La caravana que recorrió las calles fue el preludio de lo que se avecina: un pueblo entero celebrando, con banderas, bocinas y sonrisas, la llegada de pescadores de distintos puntos del país. La Paz está de fiesta, y cada vecino lo sabe: no es solo un torneo, es la reafirmación de una historia que une generaciones alrededor del río, la caña y la esperanza de capturar la pieza mayor.
Los pescadores aguardan con ansiedad la largada del sábado 13, momento en que las aguas del Paraná se llenarán de embarcaciones, sueños y desafíos. La competencia es dura, pero más fuerte aún es el espíritu de camaradería que se respira en cada encuentro. Aquí no hay rivales, hay amigos que se reencuentran año tras año, compartiendo anécdotas, risas y la certeza de que la pesca es excusa para celebrar la vida.
Los organizadores, ya en la recta final, trabajan con dedicación para que todo esté a la altura de esta gran fiesta. Su esfuerzo es silencioso pero invaluable: detrás de cada detalle hay compromiso, amor por la tradición y la convicción de que el surubí entrerriano es mucho más que un pez, es un emblema de nuestra cultura ribereña.
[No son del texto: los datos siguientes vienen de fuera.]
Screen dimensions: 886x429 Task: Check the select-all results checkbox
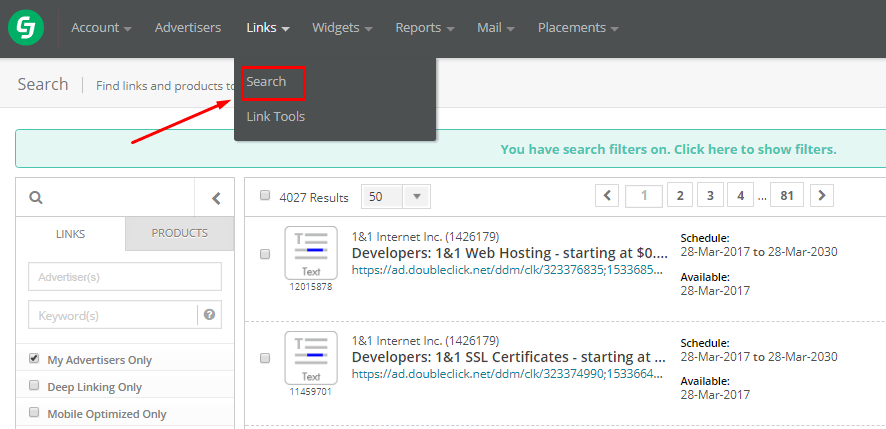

La gran fiesta del surubí entrerriano es, en definitiva, un canto colectivo. Es la ciudad que abre sus brazos, es el río que nos regala su inmensidad, es la amistad que se fortalece en cada encuentro. Este sábado, cuando las lanchas partan en busca de la pieza mayor, La Paz entera sabrá que está escribiendo una nueva página de su historia, una historia que se repite y se renueva, siempre con la misma emoción: celebrar juntos la pasión por el surubí y el orgullo de ser entrerrianos.